La presidenta Claudia Sheinbaum adelantó que el Gobierno federal podría activar el estímulo fiscal al IEPS de las gasolinas si el precio internacional del petróleo aumenta debido al conflicto en Medio Oriente.
Durante su conferencia matutina, la mandataria explicó que existe un mecanismo ya establecido para evitar que las variaciones en el precio del crudo impacten directamente en el bolsillo de las familias mexicanas. La medida busca que, ante un escenario de alza internacional, la gasolina y el diésel no registren incrementos abruptos en México.

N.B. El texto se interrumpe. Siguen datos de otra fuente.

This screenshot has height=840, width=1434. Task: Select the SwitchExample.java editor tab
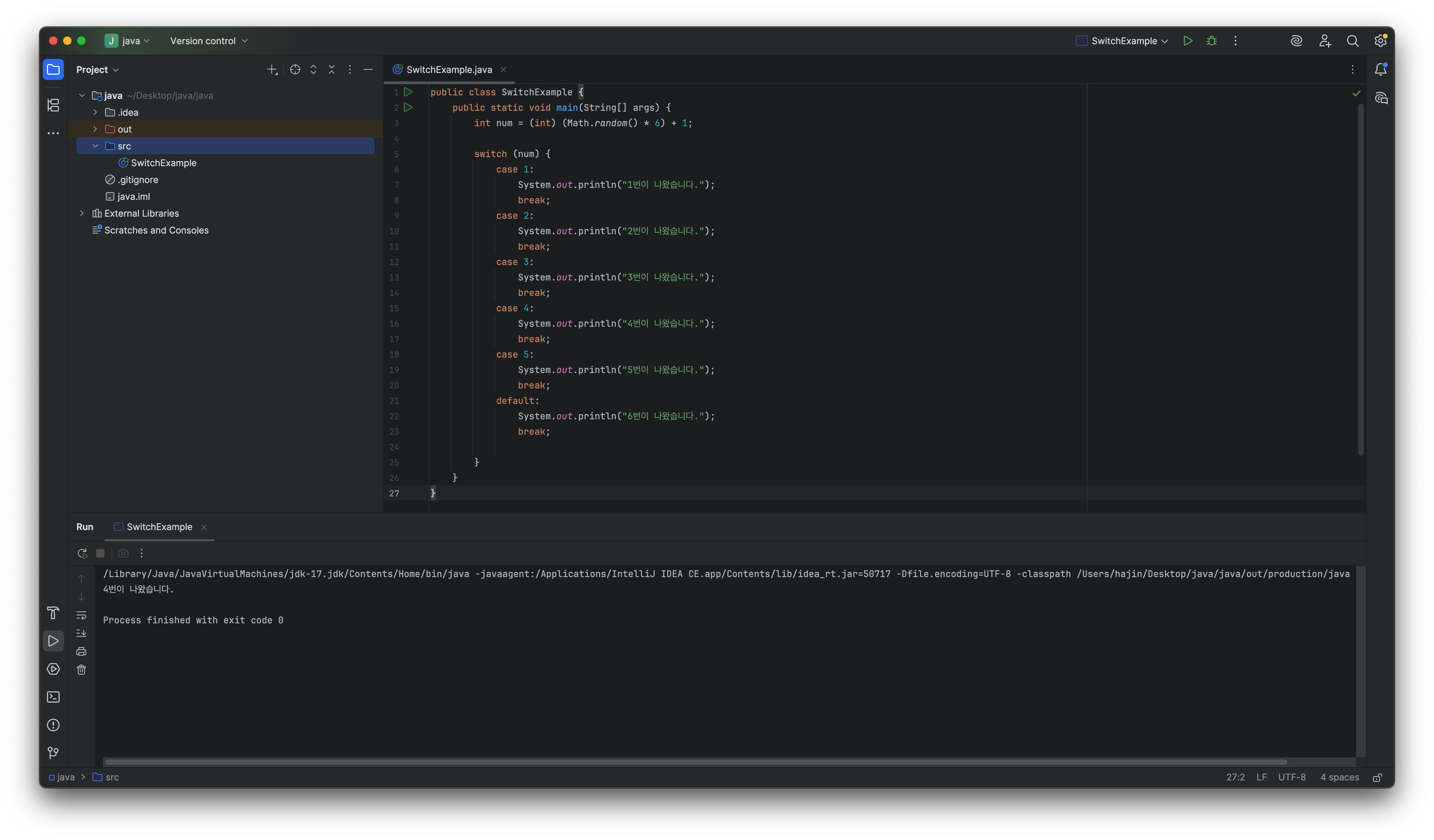click(448, 69)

El esquema consiste en aplicar una compensación a través del Impuesto Especial sobre Producción y Servicios (IEPS), reduciendo la carga fiscal cuando los precios del petróleo suben de forma considerable.
El antecedente del esquema aplicado en 2022
Sheinbaum recordó que este mecanismo comenzó a implementarse en 2022, cuando el entonces presidente Andrés Manuel López Obrador enfrentó el incremento de los precios internacionales del petróleo derivado del conflicto entre Ucrania y Rusia.

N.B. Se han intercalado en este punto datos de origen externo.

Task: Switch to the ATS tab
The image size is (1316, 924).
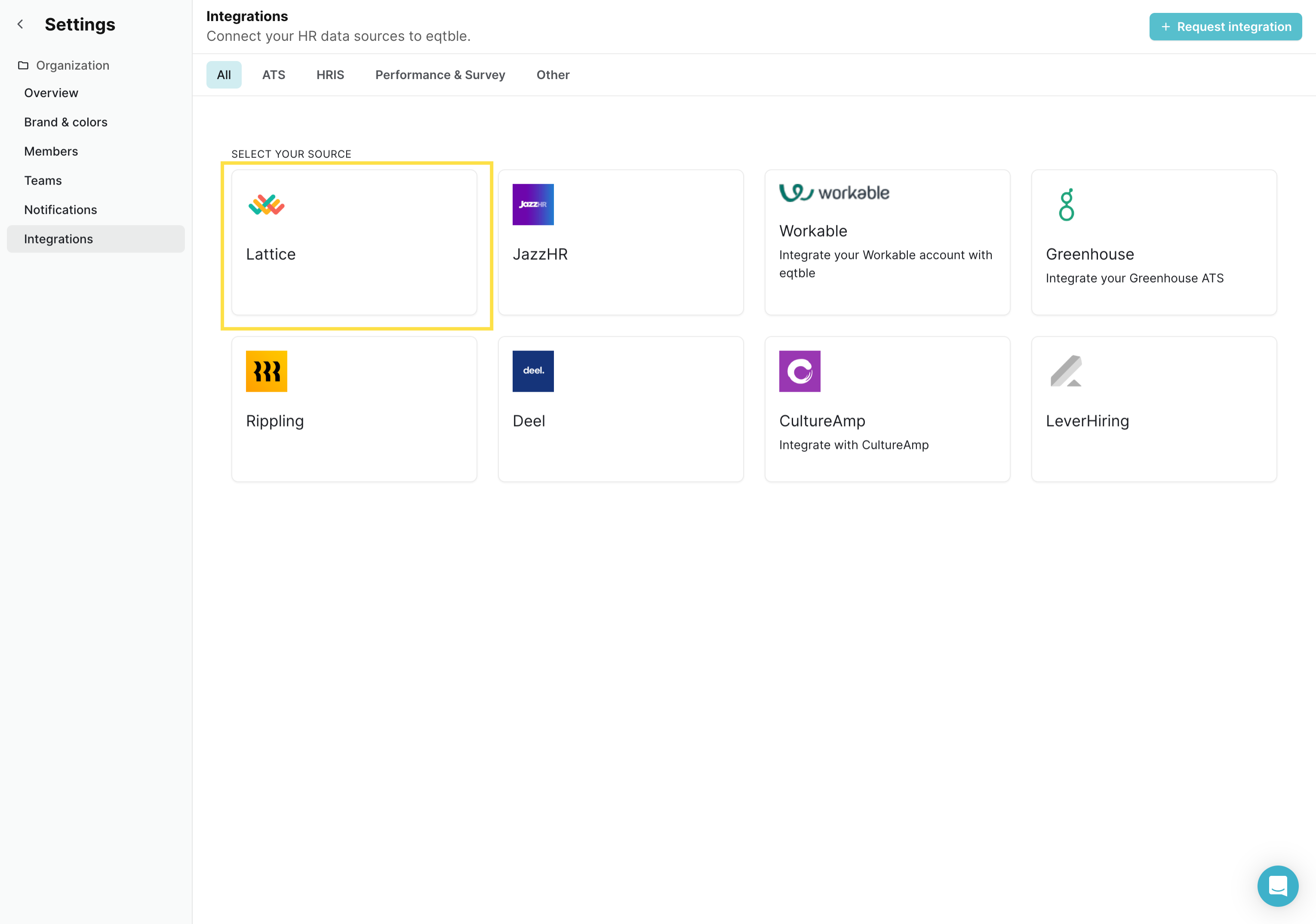Action: pos(274,75)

En ese momento, el Gobierno optó por disminuir el IEPS para amortiguar el impacto en el precio final de los combustibles. La presidenta detalló:
“Cuando subieron los precios, se compensó con el impuesto, con el IEPS, para que no subiera la gasolina a la gente. Ese esquema quedó ya establecido”.

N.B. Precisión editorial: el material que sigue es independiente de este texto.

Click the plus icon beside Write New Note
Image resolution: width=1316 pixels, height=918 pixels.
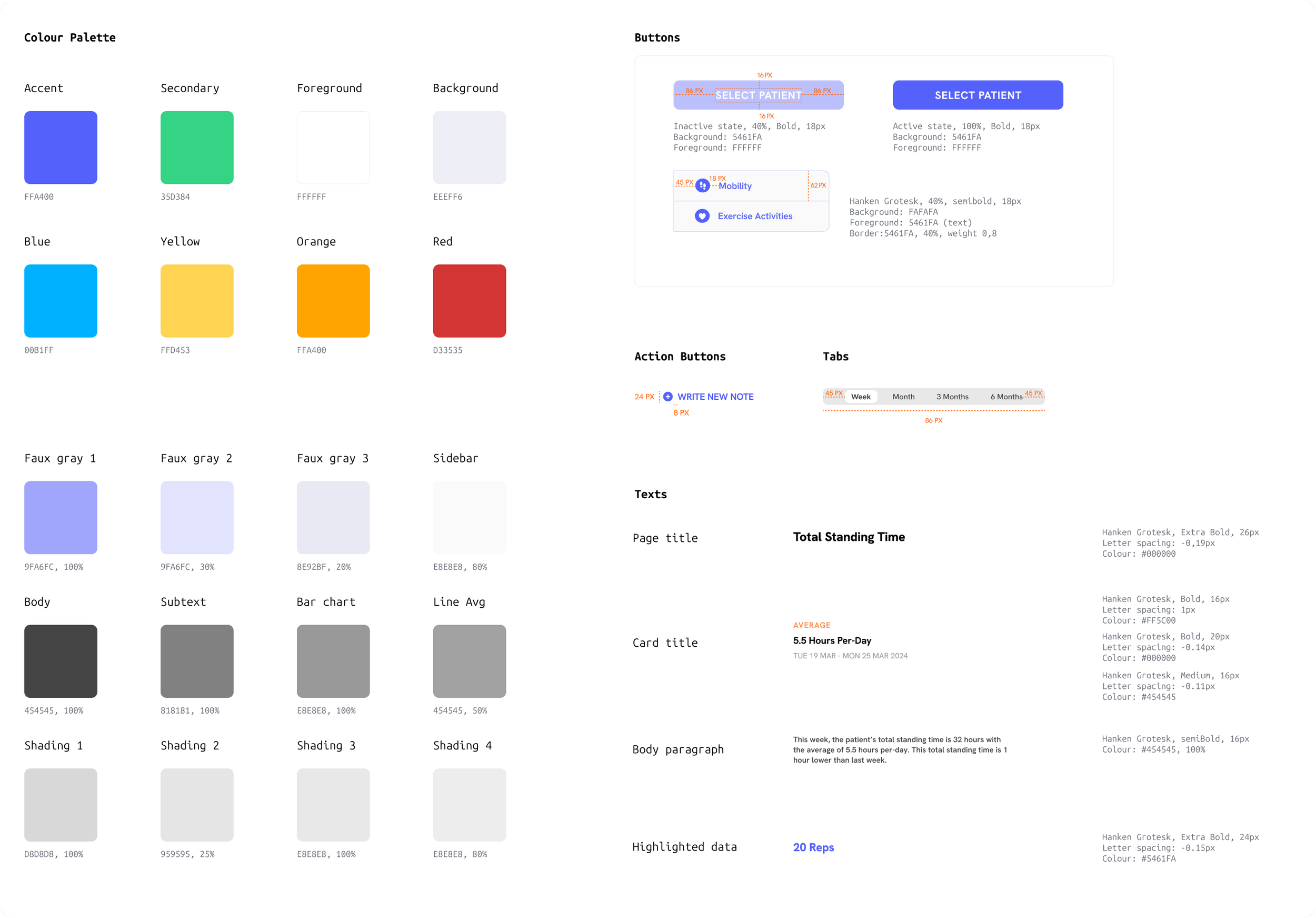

Es decir, no se trata de una nueva estrategia, sino de un mecanismo que permanece vigente y que podría reactivarse si las condiciones internacionales lo requieren.
¿Cómo impactaría a las familias mexicanas?
El objetivo central es claro: evitar que un aumento en el precio del petróleo se traduzca directamente en gasolina más cara. Si el conflicto en Medio Oriente provoca presiones en los mercados energéticos globales, el Gobierno podría aplicar el estímulo para mantener estabilidad en los precios.
En términos prácticos, el esquema funciona así:
- Si sube el petróleo a nivel internacional.
- Esto impacta el costo de importación o referencia de combustibles.
- Se reduce el IEPS para compensar el alza.
- El precio final al consumidor se mantiene estable o con menor variación.
La presidenta subrayó que la intención es proteger la economía familiar y evitar efectos inflacionarios derivados del encarecimiento del combustible.
En un contexto global marcado por tensiones geopolíticas y volatilidad energética, México mantendría un mecanismo de contención fiscal listo para activarse si es necesario. La decisión dependerá del comportamiento de los mercados internacionales y del impacto real en los precios internos.
Por ahora, el mensaje es de previsión: el Gobierno cuenta con una herramienta diseñada para responder ante posibles aumentos y amortiguar cualquier efecto directo en las estaciones de servicio del país.